### WHAT THE TASK ASKS
What is wanted is the line holding "Open the Papierkorb module in sidebar" and every later line through the end of the entries, set down exactly.

(Pixel coordinate grounding data)
════════════════════

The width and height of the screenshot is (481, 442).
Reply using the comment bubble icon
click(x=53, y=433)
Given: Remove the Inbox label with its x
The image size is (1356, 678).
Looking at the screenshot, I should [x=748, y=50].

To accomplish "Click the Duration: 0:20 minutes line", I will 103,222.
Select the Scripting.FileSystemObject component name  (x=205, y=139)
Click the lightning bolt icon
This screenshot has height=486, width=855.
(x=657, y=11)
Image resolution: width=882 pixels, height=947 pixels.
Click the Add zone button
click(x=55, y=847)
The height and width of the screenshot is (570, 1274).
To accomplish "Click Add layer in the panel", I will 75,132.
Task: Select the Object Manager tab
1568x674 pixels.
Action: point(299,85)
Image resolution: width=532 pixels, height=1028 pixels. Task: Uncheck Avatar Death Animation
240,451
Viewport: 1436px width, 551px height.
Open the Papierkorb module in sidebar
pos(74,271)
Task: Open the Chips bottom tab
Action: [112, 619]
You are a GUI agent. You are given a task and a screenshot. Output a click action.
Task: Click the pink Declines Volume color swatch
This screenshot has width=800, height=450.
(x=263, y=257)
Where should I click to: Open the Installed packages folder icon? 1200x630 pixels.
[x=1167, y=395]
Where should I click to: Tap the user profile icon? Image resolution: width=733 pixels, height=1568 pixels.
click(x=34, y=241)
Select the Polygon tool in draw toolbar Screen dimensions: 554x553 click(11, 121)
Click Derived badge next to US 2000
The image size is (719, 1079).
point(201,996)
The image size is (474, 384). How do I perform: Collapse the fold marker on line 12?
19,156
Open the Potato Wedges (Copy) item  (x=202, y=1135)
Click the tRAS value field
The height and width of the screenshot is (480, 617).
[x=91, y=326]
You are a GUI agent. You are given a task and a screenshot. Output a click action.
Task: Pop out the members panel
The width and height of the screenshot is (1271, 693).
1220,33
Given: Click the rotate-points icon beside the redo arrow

════════════════════

### YOUR RESPONSE
Open the Papierkorb module in sidebar
pos(74,271)
Task: Open the Chips bottom tab
Action: [112, 619]
You are a GUI agent. You are given a task and a screenshot. Output a click action.
Task: Click the pink Declines Volume color swatch
This screenshot has width=800, height=450.
(x=263, y=257)
Where should I click to: Open the Installed packages folder icon? 1200x630 pixels.
[x=1167, y=395]
Where should I click to: Tap the user profile icon? Image resolution: width=733 pixels, height=1568 pixels.
click(x=34, y=241)
Select the Polygon tool in draw toolbar Screen dimensions: 554x553 click(11, 121)
Click Derived badge next to US 2000
The image size is (719, 1079).
point(201,996)
The image size is (474, 384). How do I perform: Collapse the fold marker on line 12?
19,156
Open the Potato Wedges (Copy) item  (x=202, y=1135)
Click the tRAS value field
The height and width of the screenshot is (480, 617).
[x=91, y=326]
You are a GUI agent. You are given a task and a screenshot. Output a click action.
Task: Pop out the members panel
The width and height of the screenshot is (1271, 693).
1220,33
Given: Click the rotate-points icon beside the redo arrow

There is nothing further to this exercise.